**Provided text**

^^^^^^^^

Where to find PPP stuff and some GAMIT/GLOBK information

[ppp] ppp_path = /Users/gomez.124/PPP_NRCAN ppp_exe = /Users/gomez.124/PPP_NRCAN/source/ppp34613 institution = The Ohio State University #institution = Instituto Geografico Nacional info = —- #info = Av. Cabildo 381 CABA C1426AAD, Buenos Aires, Argentina (dgomez@ign.gob.ar)

atx has to be compatible with the orbits – e.g. if using igs08 orbits hae to use igs08.atx file. (not fatal if don’t use correct pair, but don’t get best results).

atx = /Users/gomez.124/PPP_NRCAN/igs08_1930.atxneed to provide atx file

Begin testing Demian’s “parallel gamit” package

First – Demián sent me the missing.py routine/file to be put in the directory classes, which just about everything needs, and things now work. This routine is from Abel and just about everything uses it.

After discussion, Demián updated github package – downloaded update and replaced (kept old as backup).

Jump to future – when update from GitHub have to bring over config files (gnss_data.cfg) with local information about directories, etc.

Most of Demián’s routines have help.

3 main programs in package run by “python pyXXX.py” where XXX is

1st main program – pyScanArchive.py 2nd main program – pyArchiveService.py 3rd main program – pyIntegrityCheck.py

Rinex archive associated with the PostgreSQL metadata database “gnss_data” (the metadata database is a PostgreSQL relational database, the Rinex archive is “external” – just a regular old unix directory structure available to fuck up without the help of PostgreSQL).

If you build, update and maintain the Rinex archive through the parallel gamit package, only good Rinex data files (successful PPP and Gamit processing, meets size, etc. minimums) will be saved in the archive.

^^^^^^^^

**Element and text location data**
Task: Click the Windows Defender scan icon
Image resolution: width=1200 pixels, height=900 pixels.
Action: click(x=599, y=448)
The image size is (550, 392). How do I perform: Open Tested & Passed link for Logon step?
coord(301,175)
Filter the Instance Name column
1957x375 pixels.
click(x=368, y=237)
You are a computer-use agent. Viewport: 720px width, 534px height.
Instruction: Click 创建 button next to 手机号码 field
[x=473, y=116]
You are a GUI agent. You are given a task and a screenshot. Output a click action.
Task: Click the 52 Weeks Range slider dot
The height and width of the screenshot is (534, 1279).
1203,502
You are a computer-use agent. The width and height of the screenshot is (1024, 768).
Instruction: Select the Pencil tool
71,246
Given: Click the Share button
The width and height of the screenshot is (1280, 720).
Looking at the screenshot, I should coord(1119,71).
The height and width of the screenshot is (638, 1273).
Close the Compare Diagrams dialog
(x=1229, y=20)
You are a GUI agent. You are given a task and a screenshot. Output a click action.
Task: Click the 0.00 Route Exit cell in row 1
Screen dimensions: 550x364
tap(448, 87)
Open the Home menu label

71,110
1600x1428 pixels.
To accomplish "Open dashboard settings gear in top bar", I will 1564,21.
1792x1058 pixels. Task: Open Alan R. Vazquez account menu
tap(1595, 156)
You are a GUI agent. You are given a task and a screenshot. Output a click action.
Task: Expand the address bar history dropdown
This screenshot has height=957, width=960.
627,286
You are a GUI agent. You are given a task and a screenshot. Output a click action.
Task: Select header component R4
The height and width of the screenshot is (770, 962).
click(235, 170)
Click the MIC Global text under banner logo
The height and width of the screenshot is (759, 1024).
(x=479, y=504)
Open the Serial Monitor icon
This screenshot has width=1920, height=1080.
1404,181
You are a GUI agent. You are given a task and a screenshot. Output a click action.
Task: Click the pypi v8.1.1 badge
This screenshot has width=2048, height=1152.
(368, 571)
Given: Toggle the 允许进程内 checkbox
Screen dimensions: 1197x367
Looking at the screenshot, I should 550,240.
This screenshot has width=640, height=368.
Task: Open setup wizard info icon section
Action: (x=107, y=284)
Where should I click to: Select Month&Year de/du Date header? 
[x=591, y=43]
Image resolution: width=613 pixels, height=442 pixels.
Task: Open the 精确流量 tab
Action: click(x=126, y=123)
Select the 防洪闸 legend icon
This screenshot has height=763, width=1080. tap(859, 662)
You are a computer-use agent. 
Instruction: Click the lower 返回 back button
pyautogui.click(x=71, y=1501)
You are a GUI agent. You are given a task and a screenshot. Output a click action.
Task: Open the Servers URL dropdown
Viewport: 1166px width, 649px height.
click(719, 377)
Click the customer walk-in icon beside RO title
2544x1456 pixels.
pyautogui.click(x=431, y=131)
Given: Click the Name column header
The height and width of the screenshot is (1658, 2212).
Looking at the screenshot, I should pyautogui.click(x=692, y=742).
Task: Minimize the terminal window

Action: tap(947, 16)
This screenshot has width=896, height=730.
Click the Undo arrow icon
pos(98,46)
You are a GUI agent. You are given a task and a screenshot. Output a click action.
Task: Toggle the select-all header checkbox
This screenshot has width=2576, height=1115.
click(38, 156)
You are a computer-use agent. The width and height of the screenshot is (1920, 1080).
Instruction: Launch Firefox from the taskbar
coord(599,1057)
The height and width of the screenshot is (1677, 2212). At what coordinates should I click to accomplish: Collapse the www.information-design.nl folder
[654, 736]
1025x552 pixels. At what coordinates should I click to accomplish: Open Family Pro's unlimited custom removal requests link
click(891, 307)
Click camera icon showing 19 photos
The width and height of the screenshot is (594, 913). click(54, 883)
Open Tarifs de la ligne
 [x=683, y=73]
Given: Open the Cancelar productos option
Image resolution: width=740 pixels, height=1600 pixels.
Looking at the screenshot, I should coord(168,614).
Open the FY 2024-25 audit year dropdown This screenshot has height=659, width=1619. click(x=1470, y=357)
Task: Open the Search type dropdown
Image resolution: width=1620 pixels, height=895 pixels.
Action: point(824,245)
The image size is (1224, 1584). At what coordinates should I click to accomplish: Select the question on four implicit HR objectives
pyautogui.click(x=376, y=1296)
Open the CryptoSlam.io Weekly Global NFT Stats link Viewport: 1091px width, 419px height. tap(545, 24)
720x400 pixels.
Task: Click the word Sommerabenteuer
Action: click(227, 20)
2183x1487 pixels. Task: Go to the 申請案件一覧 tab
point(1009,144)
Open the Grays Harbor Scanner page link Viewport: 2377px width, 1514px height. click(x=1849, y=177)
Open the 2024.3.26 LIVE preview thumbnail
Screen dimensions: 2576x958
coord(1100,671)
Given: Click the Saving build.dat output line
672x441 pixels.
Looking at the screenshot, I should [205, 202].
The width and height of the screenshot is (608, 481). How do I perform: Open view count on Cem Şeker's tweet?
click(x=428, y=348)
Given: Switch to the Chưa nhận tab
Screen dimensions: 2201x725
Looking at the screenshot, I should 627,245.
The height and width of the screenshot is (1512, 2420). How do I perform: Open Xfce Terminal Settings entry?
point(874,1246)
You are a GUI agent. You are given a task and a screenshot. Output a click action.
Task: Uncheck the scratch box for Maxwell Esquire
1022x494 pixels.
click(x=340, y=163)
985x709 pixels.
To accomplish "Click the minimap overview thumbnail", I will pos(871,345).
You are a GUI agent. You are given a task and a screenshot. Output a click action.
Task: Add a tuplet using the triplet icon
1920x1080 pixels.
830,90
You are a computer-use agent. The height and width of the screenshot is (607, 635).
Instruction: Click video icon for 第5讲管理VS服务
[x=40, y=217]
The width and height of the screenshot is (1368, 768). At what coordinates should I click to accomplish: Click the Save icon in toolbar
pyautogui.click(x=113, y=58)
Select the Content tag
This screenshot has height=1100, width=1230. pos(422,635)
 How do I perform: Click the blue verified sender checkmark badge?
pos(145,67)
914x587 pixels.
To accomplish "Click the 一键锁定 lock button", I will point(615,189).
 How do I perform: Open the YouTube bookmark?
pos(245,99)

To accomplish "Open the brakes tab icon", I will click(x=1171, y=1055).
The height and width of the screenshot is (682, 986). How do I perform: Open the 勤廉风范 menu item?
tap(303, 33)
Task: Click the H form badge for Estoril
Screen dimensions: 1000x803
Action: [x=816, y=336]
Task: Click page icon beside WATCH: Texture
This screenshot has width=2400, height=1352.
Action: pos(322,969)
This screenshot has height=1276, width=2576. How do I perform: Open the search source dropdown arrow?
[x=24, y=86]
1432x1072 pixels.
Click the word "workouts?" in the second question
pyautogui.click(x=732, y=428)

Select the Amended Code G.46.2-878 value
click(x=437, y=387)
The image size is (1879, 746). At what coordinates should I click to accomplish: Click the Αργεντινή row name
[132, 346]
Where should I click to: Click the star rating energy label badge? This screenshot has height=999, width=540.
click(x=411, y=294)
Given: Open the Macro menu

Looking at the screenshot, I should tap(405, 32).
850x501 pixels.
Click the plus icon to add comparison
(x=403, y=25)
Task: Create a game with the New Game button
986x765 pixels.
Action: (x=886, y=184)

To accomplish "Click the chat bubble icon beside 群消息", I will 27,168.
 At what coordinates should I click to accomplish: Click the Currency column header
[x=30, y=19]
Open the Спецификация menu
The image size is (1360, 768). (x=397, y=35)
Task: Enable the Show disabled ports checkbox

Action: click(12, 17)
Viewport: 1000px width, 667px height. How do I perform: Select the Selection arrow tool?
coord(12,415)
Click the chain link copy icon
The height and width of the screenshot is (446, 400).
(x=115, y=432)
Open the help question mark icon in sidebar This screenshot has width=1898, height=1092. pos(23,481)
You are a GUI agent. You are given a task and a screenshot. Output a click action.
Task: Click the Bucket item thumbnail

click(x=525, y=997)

^^^^^^^^

**Required actions**
1: In the parallel gamit notes, what kind of database is the metadata database "gnss_data"?
2: Pick up the parallel gamit notes right after their last sentence and write the next few lines.

**Exercise answers**
1: It is a PostgreSQL relational database.

2:
Two ways to put Rinex data into archive –

  1. put the Rinex files into the appropriate places in the directory structure and then use PyScanArchive.py and PyIntegrityCheck.py to update the PostgreSQL database and flag bad data (you will have to remove it by hand, it does not do it automatically yet).
  2. put the Rinex files you want to add in the “repository” (eventually there will be a background service that looks here and sucks stuff in automatically – not yet implemented, so for now have to run it). The repository directory (and the archive directory, etc.) is defined in the gnss_data.cfg file. Then run PyArchiveService.py. This will look in the repository, find all the *d.Z files, assume they are Hatanaka and UNIX compressed Rinex files, run them through PPP, check the results, update “gnss_data”, move the Rinex file to the archive (or a tank with “problem” data – bad, duplicate, etc.).

Seems like have to be in (or put in path?) /Users/robertsmalley/DemiansGamitPackage/Parallel.GAMIT-master/classes to run Demian’s package.

(see “jump to future” above – did not run after package update until I copied correct “gnss_data.cfg” file into updated classes directory.)

pyArchiveService.py

smalleymacbookpro15:-bash:classes:515 $ python pyArchiveService.py
the provided argument is not a folder
  usage: 
  pyArchiveService : scan for rinex file in [repo directory]/data_in
    The repository should have the following folders (created if they don't exist):
    - data_in      : a folder to put incoming data (in any structure).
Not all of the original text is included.